# 451 or 452



## cidd11 (Aug 22, 2010)

I have a XD 45 ACP
Just started reloading, I went to get 45 acp 230gr 451. But all they had was the 452. I didn't think they would work, thinking there for the Colt 45. But the guy at the counter said they will work in the ACP. 
Well most every one of them jam in the gun. 
Is the 452, to big? Any other ideas?


----------



## Recurvenator (Aug 6, 2010)

Colt SAA shoot best with .454 bullets while the spaghetti fakes require .452 bullets. 45 ACPs shoot best with jacketed bullets that are .451 diameter. However, some can handle .452 cast bullets.


----------



## Swifty56 (Sep 14, 2009)

cidd11 said:


> I have a XD 45 ACP
> Just started reloading, I went to get 45 acp 230gr 451. But all they had was the 452. I didn't think they would work, thinking there for the Colt 45. But the guy at the counter said they will work in the ACP.
> Well most every one of them jam in the gun.
> Is the 452, to big?
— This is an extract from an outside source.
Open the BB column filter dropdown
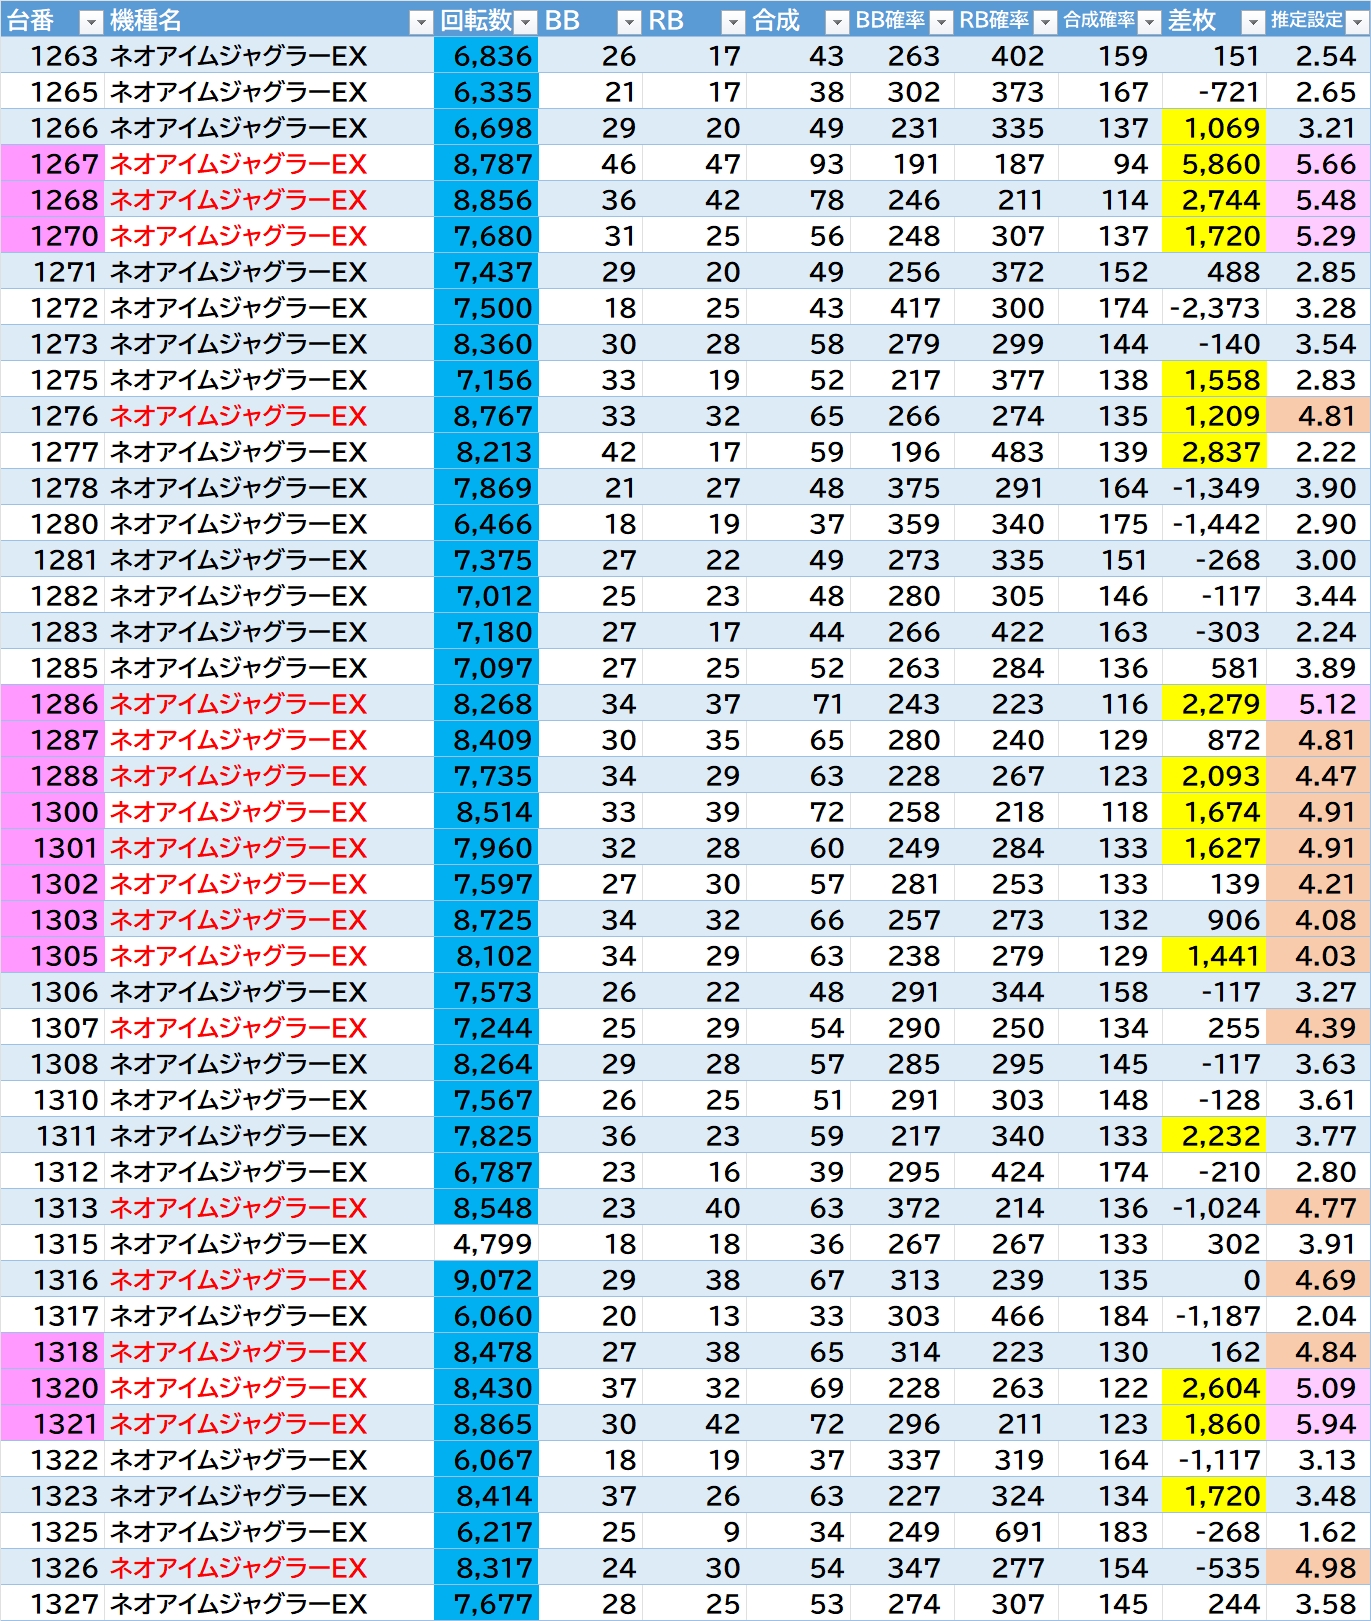This screenshot has width=1371, height=1621. tap(629, 21)
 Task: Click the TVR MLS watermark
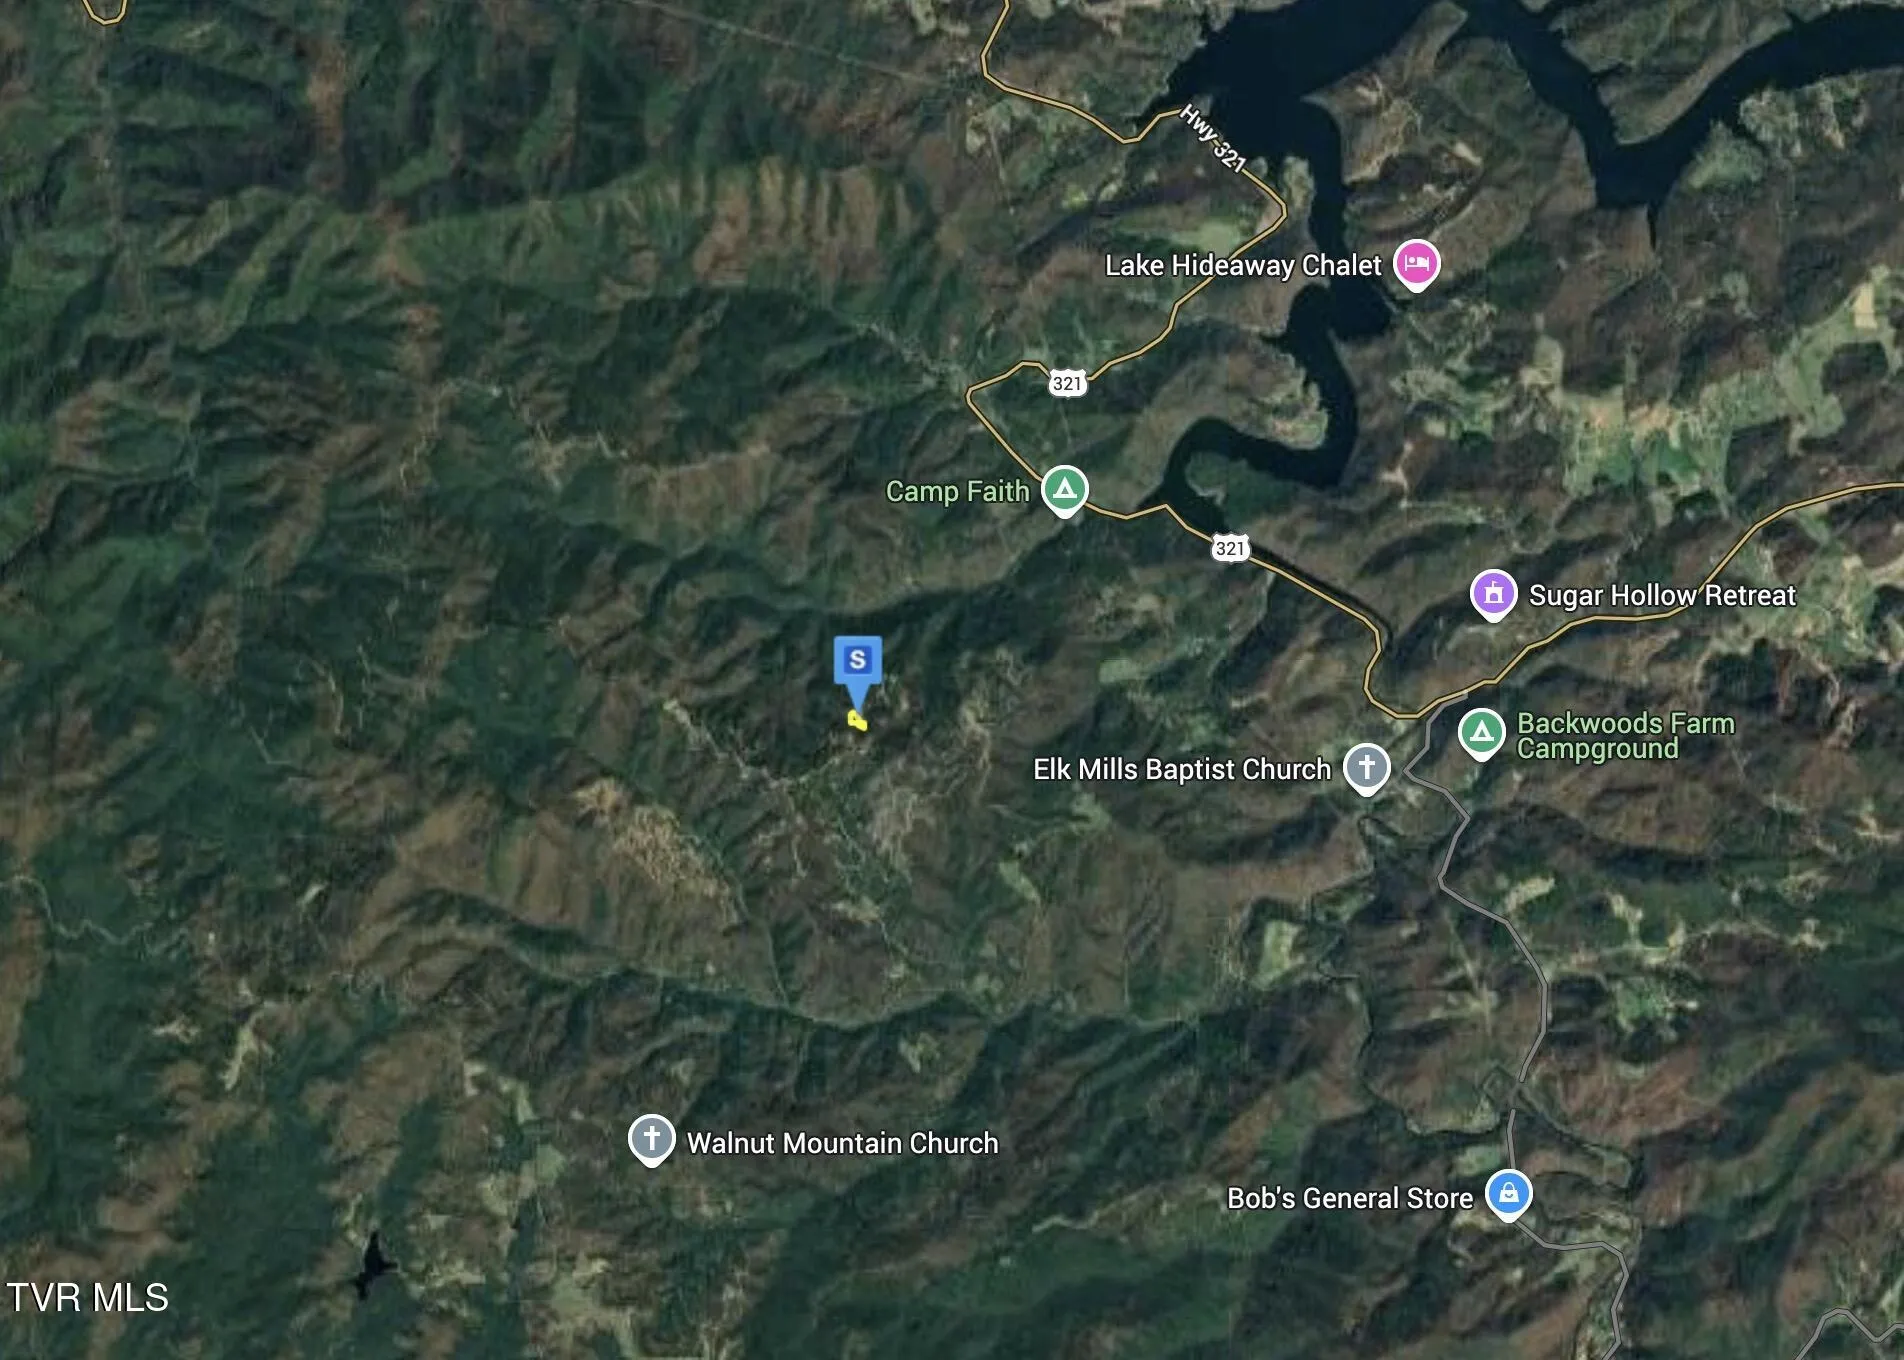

Any other ideas?


Cidd, I have 2 diffrent 45 ACP pistols, 1 is an old colt, the other is a Kimber. For the most part, I shoot 452 Hard casts and they work just fine. For defense loads I use a 452 200 gr HP. The thing I have found with the ACP jamming, i.e fail to go into battery is using a seating combo crimp die. I got rid of 99 % of my fail to feed or fail to go into battery by switching to a seater die, then going to a taper crimp die on my progressive. The other problem you may be having is by seating the rounds out to far, thus engaing the lands before the slide is all the way home. I made this mistake too. Try seating a little deeper and get a taper crimp die and all of your problems should go bye bye. The guy at the counter was right, 451 or 452 should function just fine.

Swifty


----------